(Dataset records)
........
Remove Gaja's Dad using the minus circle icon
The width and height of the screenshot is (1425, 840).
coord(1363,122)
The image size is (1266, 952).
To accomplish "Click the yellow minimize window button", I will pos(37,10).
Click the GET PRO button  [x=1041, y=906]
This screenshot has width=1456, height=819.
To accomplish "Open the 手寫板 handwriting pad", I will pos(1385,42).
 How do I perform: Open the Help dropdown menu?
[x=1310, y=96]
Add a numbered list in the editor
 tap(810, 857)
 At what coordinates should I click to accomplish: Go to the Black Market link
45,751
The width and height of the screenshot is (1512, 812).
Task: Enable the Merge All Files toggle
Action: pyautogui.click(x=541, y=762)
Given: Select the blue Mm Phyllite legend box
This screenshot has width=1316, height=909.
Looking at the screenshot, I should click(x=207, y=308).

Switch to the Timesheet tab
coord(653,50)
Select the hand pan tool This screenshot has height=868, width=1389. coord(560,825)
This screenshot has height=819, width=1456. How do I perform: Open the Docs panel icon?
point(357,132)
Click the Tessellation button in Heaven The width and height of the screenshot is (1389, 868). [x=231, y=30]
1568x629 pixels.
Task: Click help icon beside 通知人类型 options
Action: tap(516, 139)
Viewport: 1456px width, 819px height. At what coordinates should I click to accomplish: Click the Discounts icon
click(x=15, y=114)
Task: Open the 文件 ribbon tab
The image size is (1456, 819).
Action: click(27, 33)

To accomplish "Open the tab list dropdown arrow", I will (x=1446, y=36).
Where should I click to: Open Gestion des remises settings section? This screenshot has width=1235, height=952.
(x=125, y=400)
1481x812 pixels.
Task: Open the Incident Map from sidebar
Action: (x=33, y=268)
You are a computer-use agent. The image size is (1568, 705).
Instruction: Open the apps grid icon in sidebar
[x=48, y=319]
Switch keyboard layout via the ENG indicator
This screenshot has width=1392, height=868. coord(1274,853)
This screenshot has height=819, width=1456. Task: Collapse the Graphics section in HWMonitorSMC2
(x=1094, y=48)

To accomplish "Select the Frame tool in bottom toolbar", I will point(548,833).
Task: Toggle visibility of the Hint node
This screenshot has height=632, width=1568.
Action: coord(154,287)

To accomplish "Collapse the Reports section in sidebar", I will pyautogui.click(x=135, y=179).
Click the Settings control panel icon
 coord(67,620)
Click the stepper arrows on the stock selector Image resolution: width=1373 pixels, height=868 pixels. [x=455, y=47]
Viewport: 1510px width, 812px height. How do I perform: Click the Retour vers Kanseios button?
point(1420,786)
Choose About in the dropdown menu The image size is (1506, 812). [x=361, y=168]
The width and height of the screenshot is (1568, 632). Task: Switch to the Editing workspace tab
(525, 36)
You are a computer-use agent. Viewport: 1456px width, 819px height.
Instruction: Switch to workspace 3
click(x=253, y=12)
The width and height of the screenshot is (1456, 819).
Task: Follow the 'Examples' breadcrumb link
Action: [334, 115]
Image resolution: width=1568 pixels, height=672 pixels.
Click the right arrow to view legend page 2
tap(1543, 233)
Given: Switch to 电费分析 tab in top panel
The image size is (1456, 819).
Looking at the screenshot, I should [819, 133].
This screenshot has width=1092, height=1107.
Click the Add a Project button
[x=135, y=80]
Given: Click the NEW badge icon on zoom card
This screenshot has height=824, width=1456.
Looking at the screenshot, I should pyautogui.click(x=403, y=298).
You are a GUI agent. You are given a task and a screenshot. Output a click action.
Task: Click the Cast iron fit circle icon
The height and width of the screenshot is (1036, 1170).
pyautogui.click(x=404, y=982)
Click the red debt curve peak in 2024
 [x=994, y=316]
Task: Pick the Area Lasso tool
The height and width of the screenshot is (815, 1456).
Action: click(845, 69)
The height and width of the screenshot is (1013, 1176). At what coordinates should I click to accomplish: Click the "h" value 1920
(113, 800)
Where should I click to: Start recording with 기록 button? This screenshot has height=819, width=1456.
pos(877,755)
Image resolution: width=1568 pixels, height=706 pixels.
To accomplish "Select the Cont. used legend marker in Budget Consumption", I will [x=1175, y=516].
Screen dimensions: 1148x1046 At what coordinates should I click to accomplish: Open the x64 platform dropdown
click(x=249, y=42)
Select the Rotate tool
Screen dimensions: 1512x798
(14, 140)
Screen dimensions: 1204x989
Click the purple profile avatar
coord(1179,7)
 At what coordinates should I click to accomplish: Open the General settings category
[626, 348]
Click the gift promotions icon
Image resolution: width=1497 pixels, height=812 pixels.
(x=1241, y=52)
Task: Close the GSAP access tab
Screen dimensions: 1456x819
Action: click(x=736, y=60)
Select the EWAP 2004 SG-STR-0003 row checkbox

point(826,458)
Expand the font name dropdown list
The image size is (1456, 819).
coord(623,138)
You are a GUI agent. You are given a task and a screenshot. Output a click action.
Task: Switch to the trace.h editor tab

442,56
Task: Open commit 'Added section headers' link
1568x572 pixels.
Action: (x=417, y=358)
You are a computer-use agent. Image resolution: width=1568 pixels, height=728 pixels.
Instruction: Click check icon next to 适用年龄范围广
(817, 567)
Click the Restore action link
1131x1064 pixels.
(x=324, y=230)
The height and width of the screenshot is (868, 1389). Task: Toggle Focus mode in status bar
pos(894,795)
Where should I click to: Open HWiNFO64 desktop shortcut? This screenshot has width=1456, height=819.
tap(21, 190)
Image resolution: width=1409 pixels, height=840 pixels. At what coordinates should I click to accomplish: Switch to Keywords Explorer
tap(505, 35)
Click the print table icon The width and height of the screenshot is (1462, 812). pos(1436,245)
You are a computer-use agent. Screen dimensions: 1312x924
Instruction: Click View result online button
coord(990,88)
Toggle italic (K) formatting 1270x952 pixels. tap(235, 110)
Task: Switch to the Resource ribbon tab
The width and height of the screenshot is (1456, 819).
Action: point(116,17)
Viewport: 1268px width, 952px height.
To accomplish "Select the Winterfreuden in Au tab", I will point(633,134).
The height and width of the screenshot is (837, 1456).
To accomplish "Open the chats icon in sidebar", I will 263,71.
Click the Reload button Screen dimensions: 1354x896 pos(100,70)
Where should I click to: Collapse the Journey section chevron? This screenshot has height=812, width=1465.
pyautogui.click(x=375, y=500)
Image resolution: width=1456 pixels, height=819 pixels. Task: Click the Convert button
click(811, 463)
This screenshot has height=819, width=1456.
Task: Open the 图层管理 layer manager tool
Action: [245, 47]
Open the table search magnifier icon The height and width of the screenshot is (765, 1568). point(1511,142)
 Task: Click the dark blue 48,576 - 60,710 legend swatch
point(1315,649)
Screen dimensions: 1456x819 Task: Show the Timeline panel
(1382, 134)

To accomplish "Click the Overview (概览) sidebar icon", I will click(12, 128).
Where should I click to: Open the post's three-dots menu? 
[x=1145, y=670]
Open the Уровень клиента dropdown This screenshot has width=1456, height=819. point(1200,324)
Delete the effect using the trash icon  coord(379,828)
........
The task =
With the string "circle" as the key, filter the data above and show the lines that match.

Solution to the problem =
Remove Gaja's Dad using the minus circle icon
Task: Click the Cast iron fit circle icon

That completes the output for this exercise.